Brussels also wants at least 70% of non-battery components to be manufactured in the EU, measured by value. In addition, several key battery components would have to originate from the European Union.

Really, 70%?

The Commission still lists the 70% component threshold in square brackets in the draft, indicating that officials are still debating the figure and may revise it.

The Commission plans to publish the ‘Industrial Accelerator Act’, which will embed the new rules, on 25 February. Brussels will extend the legislation beyond the automotive sector to cover construction and heavy industry as well.

The proposed legislation aims to protect EU industries by requiring CO₂ emissions to be considered in public procurement processes. The rationale behind this is clear: the EU’s manufacturing sector is facing significant pressure from cheaper Chinese competition, high energy prices, and the costs of complying with the Union’s stringent climate initiatives. The ‘Buy European’ initiative has thus emerged from intensive lobbying efforts.

This lobbying has not been limited to behind-the-scenes efforts. Europe’s two largest carmakers, Volkswagen and Stellantis, have publicly campaigned for such an initiative.

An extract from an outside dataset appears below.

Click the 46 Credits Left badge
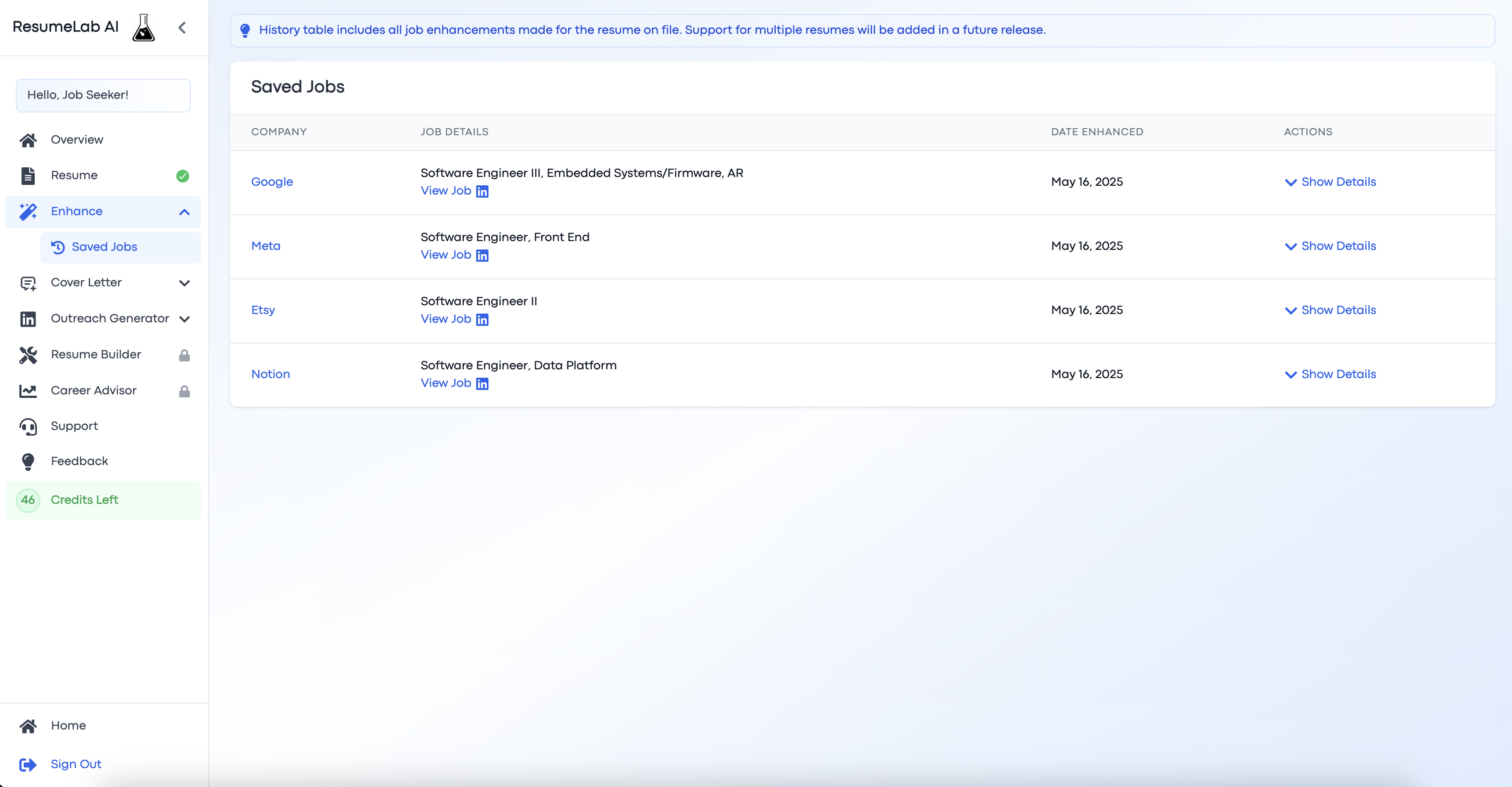Viewport: 1512px width, 787px height. click(28, 500)
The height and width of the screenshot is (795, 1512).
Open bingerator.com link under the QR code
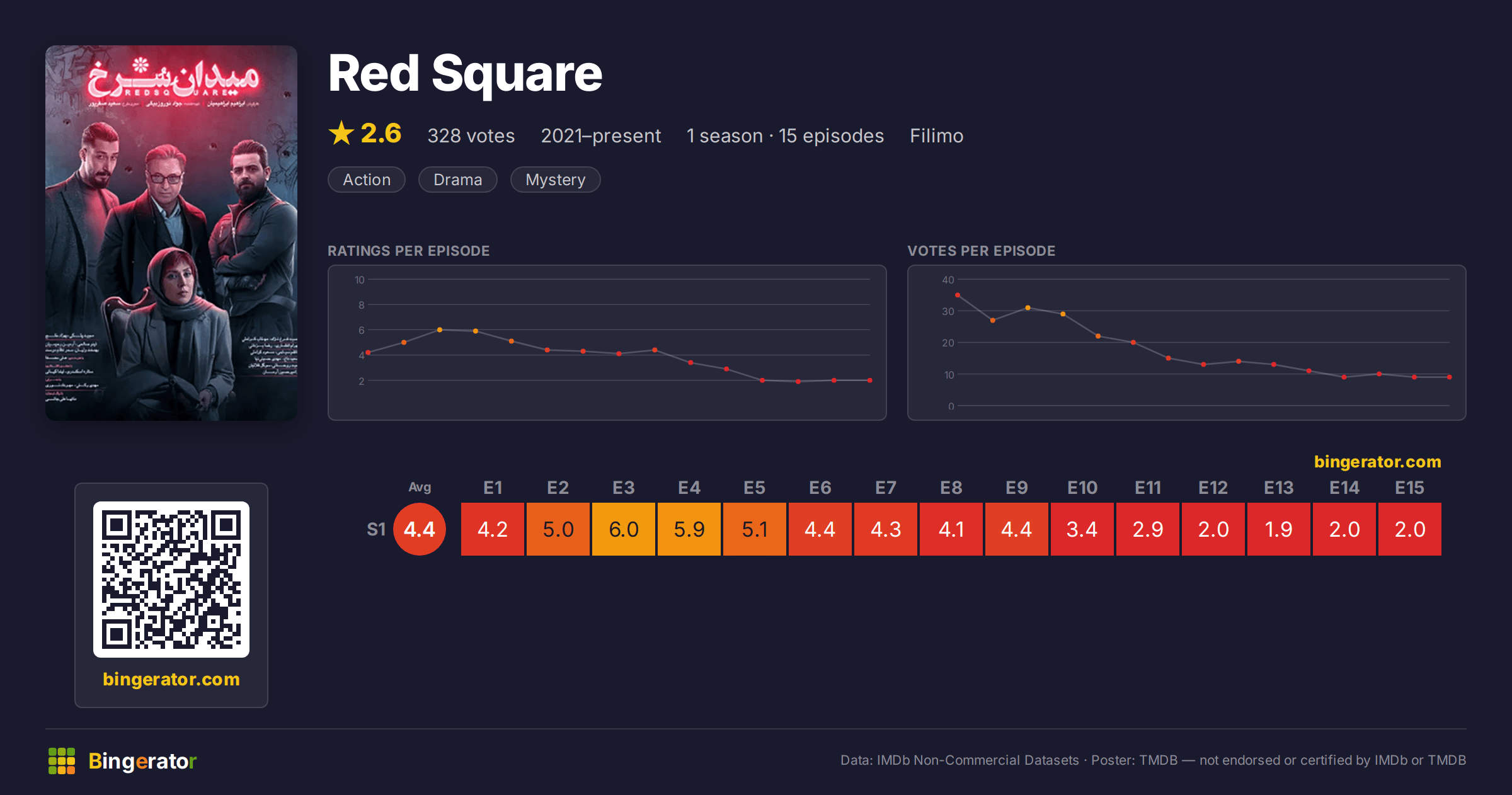(171, 679)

Earlier this month, VW CEO Oliver Blume and Stellantis manager Antonio Filosa sent a joint open letter calling for domestic production to be prioritized in EU climate regulations. They also proposed financial incentives, stating: “Every battery-electric vehicle ‘Made in Europe’ should receive a CO₂ bonus.”

More independent

The new ‘Buy European’ policy is part of the EU Commission’s broader strategy to reduce Europe’s dependence on China and the US across several sectors. Laws such as the Critical Raw Materials Act (CRMA) have already been introduced by the Commission, but these are intended to be just the beginning.

However, not all local carmakers support such subsidy policies. BMW, for example, has warned that these regulations could create unnecessary costs and bureaucracy.

Other manufacturers, according to the Financial Times, are calling for a more flexible ‘Made in Europe’ rule that extends beyond the EU to include production hubs such as Turkey and the UK, as well as key trading partners like Japan.

And so it surely also depends on where these ‘European’ manufacturers have already outsourced production. Like the member states of Europe, European manufacturers often have different, even opposing interests, which makes it difficult to reach common goals and standards.